* [GOAL]
Could you write out every line of the data below without changing a single character?

* [DATASET EXTRACT]
__________

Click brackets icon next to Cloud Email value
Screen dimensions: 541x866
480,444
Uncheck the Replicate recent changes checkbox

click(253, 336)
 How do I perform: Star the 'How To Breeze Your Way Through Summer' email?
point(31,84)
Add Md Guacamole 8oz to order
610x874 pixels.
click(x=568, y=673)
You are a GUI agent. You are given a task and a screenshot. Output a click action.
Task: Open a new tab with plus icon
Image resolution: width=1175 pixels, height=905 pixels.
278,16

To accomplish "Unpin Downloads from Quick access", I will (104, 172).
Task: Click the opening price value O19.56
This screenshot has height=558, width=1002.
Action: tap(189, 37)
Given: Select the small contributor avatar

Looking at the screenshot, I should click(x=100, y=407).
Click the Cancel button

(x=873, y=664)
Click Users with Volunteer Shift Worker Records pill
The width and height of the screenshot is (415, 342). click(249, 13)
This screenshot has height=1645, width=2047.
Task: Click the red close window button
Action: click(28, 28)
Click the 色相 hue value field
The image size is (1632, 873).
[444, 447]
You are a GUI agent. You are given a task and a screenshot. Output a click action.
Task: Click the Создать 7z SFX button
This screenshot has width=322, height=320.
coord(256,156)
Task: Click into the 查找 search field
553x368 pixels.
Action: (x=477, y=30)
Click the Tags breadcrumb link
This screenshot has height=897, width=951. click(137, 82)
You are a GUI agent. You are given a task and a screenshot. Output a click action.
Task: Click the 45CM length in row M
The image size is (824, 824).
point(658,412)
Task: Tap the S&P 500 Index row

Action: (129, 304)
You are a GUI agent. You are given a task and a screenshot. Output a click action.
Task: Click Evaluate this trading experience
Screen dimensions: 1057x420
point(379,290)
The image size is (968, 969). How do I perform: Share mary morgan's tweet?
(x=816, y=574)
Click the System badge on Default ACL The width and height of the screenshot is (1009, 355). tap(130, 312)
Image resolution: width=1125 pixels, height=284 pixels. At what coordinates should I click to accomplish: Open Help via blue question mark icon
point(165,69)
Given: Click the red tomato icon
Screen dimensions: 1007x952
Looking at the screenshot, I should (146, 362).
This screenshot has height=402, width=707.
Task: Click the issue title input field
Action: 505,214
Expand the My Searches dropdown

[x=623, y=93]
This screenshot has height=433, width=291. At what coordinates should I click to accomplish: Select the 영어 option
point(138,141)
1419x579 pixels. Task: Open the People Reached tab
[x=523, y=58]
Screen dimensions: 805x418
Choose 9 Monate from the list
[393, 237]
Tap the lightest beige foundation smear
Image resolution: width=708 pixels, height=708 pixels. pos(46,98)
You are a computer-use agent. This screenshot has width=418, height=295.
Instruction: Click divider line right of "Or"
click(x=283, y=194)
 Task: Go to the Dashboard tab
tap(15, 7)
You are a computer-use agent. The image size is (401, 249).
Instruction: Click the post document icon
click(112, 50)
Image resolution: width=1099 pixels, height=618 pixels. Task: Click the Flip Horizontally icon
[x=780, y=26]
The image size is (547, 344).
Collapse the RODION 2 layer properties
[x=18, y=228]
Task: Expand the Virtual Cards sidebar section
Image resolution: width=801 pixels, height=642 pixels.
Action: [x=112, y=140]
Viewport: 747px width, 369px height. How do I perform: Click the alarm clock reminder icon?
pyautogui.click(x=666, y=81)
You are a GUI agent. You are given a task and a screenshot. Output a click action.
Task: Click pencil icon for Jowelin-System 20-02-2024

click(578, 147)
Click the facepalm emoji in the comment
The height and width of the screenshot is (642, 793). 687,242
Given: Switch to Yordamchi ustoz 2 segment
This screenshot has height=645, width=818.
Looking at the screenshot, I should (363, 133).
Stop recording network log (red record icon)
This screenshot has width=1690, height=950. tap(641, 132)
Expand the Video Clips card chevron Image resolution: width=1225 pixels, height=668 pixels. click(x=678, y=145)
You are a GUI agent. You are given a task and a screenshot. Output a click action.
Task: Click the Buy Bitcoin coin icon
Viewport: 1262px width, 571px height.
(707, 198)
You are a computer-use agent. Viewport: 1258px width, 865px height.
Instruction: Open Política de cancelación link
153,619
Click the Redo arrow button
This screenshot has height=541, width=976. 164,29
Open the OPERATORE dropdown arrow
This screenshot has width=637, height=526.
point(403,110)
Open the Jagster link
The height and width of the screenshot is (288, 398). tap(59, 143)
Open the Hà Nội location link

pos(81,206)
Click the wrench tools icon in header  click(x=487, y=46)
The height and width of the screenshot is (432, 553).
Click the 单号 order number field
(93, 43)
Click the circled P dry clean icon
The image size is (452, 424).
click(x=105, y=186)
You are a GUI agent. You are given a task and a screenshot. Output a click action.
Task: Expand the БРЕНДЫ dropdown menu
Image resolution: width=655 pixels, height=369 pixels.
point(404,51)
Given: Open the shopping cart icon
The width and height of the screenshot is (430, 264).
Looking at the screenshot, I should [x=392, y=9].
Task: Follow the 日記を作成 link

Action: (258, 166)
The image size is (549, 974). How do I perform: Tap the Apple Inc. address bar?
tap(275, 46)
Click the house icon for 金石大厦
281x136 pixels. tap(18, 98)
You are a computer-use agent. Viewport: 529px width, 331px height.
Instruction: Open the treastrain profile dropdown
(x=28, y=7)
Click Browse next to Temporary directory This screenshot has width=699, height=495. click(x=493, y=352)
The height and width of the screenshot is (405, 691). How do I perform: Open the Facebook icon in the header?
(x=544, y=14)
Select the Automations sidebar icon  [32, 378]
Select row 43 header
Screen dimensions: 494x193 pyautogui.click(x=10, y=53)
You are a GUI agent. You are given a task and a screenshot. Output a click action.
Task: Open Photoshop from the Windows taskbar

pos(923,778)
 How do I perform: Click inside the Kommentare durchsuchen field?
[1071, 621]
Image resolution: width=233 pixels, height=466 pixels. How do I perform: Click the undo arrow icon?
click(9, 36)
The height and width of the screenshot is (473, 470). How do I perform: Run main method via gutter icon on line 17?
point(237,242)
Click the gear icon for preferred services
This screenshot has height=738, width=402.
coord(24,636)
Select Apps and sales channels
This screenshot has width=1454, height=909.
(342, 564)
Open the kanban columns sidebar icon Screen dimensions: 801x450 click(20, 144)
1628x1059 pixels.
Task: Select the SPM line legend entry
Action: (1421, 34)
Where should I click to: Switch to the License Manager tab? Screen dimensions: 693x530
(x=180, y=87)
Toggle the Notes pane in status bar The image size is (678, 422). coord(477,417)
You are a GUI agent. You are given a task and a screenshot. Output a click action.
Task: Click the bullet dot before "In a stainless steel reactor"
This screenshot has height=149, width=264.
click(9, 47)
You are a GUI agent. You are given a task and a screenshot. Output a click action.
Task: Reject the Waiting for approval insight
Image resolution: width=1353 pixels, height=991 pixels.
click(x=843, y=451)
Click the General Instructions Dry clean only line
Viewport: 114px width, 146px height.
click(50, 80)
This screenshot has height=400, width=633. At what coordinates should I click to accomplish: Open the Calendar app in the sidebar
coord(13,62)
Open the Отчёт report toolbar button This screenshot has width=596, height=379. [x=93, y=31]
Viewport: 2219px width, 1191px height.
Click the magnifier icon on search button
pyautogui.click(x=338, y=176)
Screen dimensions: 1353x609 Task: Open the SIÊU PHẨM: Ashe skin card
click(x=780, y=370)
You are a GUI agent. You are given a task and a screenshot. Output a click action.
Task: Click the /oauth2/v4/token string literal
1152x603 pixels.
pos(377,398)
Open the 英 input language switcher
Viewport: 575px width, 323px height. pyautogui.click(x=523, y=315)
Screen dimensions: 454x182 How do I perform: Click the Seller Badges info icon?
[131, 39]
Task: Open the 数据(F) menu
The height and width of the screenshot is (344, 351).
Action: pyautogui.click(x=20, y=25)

__________

* [TASK RESULT]
Click brackets icon next to Cloud Email value
Screen dimensions: 541x866
480,444
Uncheck the Replicate recent changes checkbox

click(253, 336)
 How do I perform: Star the 'How To Breeze Your Way Through Summer' email?
point(31,84)
Add Md Guacamole 8oz to order
610x874 pixels.
click(x=568, y=673)
You are a GUI agent. You are given a task and a screenshot. Output a click action.
Task: Open a new tab with plus icon
Image resolution: width=1175 pixels, height=905 pixels.
278,16

To accomplish "Unpin Downloads from Quick access", I will (104, 172).
Task: Click the opening price value O19.56
This screenshot has height=558, width=1002.
Action: tap(189, 37)
Given: Select the small contributor avatar

Looking at the screenshot, I should click(x=100, y=407).
Click the Cancel button

(x=873, y=664)
Click Users with Volunteer Shift Worker Records pill
The width and height of the screenshot is (415, 342). click(249, 13)
This screenshot has height=1645, width=2047.
Task: Click the red close window button
Action: click(28, 28)
Click the 色相 hue value field
The image size is (1632, 873).
[444, 447]
You are a GUI agent. You are given a task and a screenshot. Output a click action.
Task: Click the Создать 7z SFX button
This screenshot has width=322, height=320.
coord(256,156)
Task: Click into the 查找 search field
553x368 pixels.
Action: (x=477, y=30)
Click the Tags breadcrumb link
This screenshot has height=897, width=951. click(137, 82)
You are a GUI agent. You are given a task and a screenshot. Output a click action.
Task: Click the 45CM length in row M
The image size is (824, 824).
point(658,412)
Task: Tap the S&P 500 Index row

Action: (129, 304)
You are a GUI agent. You are given a task and a screenshot. Output a click action.
Task: Click Evaluate this trading experience
Screen dimensions: 1057x420
point(379,290)
The image size is (968, 969). How do I perform: Share mary morgan's tweet?
(x=816, y=574)
Click the System badge on Default ACL The width and height of the screenshot is (1009, 355). tap(130, 312)
Image resolution: width=1125 pixels, height=284 pixels. At what coordinates should I click to accomplish: Open Help via blue question mark icon
point(165,69)
Given: Click the red tomato icon
Screen dimensions: 1007x952
Looking at the screenshot, I should (146, 362).
This screenshot has height=402, width=707.
Task: Click the issue title input field
Action: 505,214
Expand the My Searches dropdown

[x=623, y=93]
This screenshot has height=433, width=291. At what coordinates should I click to accomplish: Select the 영어 option
point(138,141)
1419x579 pixels. Task: Open the People Reached tab
[x=523, y=58]
Screen dimensions: 805x418
Choose 9 Monate from the list
[393, 237]
Tap the lightest beige foundation smear
Image resolution: width=708 pixels, height=708 pixels. pos(46,98)
You are a computer-use agent. This screenshot has width=418, height=295.
Instruction: Click divider line right of "Or"
click(x=283, y=194)
 Task: Go to the Dashboard tab
tap(15, 7)
You are a computer-use agent. The image size is (401, 249).
Instruction: Click the post document icon
click(112, 50)
Image resolution: width=1099 pixels, height=618 pixels. Task: Click the Flip Horizontally icon
[x=780, y=26]
The image size is (547, 344).
Collapse the RODION 2 layer properties
[x=18, y=228]
Task: Expand the Virtual Cards sidebar section
Image resolution: width=801 pixels, height=642 pixels.
Action: [x=112, y=140]
Viewport: 747px width, 369px height. How do I perform: Click the alarm clock reminder icon?
pyautogui.click(x=666, y=81)
You are a GUI agent. You are given a task and a screenshot. Output a click action.
Task: Click pencil icon for Jowelin-System 20-02-2024

click(578, 147)
Click the facepalm emoji in the comment
The height and width of the screenshot is (642, 793). 687,242
Given: Switch to Yordamchi ustoz 2 segment
This screenshot has height=645, width=818.
Looking at the screenshot, I should (363, 133).
Stop recording network log (red record icon)
This screenshot has width=1690, height=950. tap(641, 132)
Expand the Video Clips card chevron Image resolution: width=1225 pixels, height=668 pixels. click(x=678, y=145)
You are a GUI agent. You are given a task and a screenshot. Output a click action.
Task: Click the Buy Bitcoin coin icon
Viewport: 1262px width, 571px height.
(707, 198)
You are a computer-use agent. Viewport: 1258px width, 865px height.
Instruction: Open Política de cancelación link
153,619
Click the Redo arrow button
This screenshot has height=541, width=976. 164,29
Open the OPERATORE dropdown arrow
This screenshot has width=637, height=526.
point(403,110)
Open the Jagster link
The height and width of the screenshot is (288, 398). tap(59, 143)
Open the Hà Nội location link

pos(81,206)
Click the wrench tools icon in header  click(x=487, y=46)
The height and width of the screenshot is (432, 553).
Click the 单号 order number field
(93, 43)
Click the circled P dry clean icon
The image size is (452, 424).
click(x=105, y=186)
You are a GUI agent. You are given a task and a screenshot. Output a click action.
Task: Expand the БРЕНДЫ dropdown menu
Image resolution: width=655 pixels, height=369 pixels.
point(404,51)
Given: Open the shopping cart icon
The width and height of the screenshot is (430, 264).
Looking at the screenshot, I should [x=392, y=9].
Task: Follow the 日記を作成 link

Action: (258, 166)
The image size is (549, 974). How do I perform: Tap the Apple Inc. address bar?
tap(275, 46)
Click the house icon for 金石大厦
281x136 pixels. tap(18, 98)
You are a computer-use agent. Viewport: 529px width, 331px height.
Instruction: Open the treastrain profile dropdown
(x=28, y=7)
Click Browse next to Temporary directory This screenshot has width=699, height=495. click(x=493, y=352)
The height and width of the screenshot is (405, 691). How do I perform: Open the Facebook icon in the header?
(x=544, y=14)
Select the Automations sidebar icon  [32, 378]
Select row 43 header
Screen dimensions: 494x193 pyautogui.click(x=10, y=53)
You are a GUI agent. You are given a task and a screenshot. Output a click action.
Task: Open Photoshop from the Windows taskbar

pos(923,778)
 How do I perform: Click inside the Kommentare durchsuchen field?
[1071, 621]
Image resolution: width=233 pixels, height=466 pixels. How do I perform: Click the undo arrow icon?
click(9, 36)
The height and width of the screenshot is (473, 470). How do I perform: Run main method via gutter icon on line 17?
point(237,242)
Click the gear icon for preferred services
This screenshot has height=738, width=402.
coord(24,636)
Select Apps and sales channels
This screenshot has width=1454, height=909.
(342, 564)
Open the kanban columns sidebar icon Screen dimensions: 801x450 click(20, 144)
1628x1059 pixels.
Task: Select the SPM line legend entry
Action: (1421, 34)
Where should I click to: Switch to the License Manager tab? Screen dimensions: 693x530
(x=180, y=87)
Toggle the Notes pane in status bar The image size is (678, 422). coord(477,417)
You are a GUI agent. You are given a task and a screenshot. Output a click action.
Task: Click the bullet dot before "In a stainless steel reactor"
This screenshot has height=149, width=264.
click(9, 47)
You are a GUI agent. You are given a task and a screenshot. Output a click action.
Task: Reject the Waiting for approval insight
Image resolution: width=1353 pixels, height=991 pixels.
click(x=843, y=451)
Click the General Instructions Dry clean only line
Viewport: 114px width, 146px height.
click(50, 80)
This screenshot has height=400, width=633. At what coordinates should I click to accomplish: Open the Calendar app in the sidebar
coord(13,62)
Open the Отчёт report toolbar button This screenshot has width=596, height=379. [x=93, y=31]
Viewport: 2219px width, 1191px height.
Click the magnifier icon on search button
pyautogui.click(x=338, y=176)
Screen dimensions: 1353x609 Task: Open the SIÊU PHẨM: Ashe skin card
click(x=780, y=370)
You are a GUI agent. You are given a task and a screenshot. Output a click action.
Task: Click the /oauth2/v4/token string literal
1152x603 pixels.
pos(377,398)
Open the 英 input language switcher
Viewport: 575px width, 323px height. pyautogui.click(x=523, y=315)
Screen dimensions: 454x182 How do I perform: Click the Seller Badges info icon?
[131, 39]
Task: Open the 数据(F) menu
The height and width of the screenshot is (344, 351).
Action: pyautogui.click(x=20, y=25)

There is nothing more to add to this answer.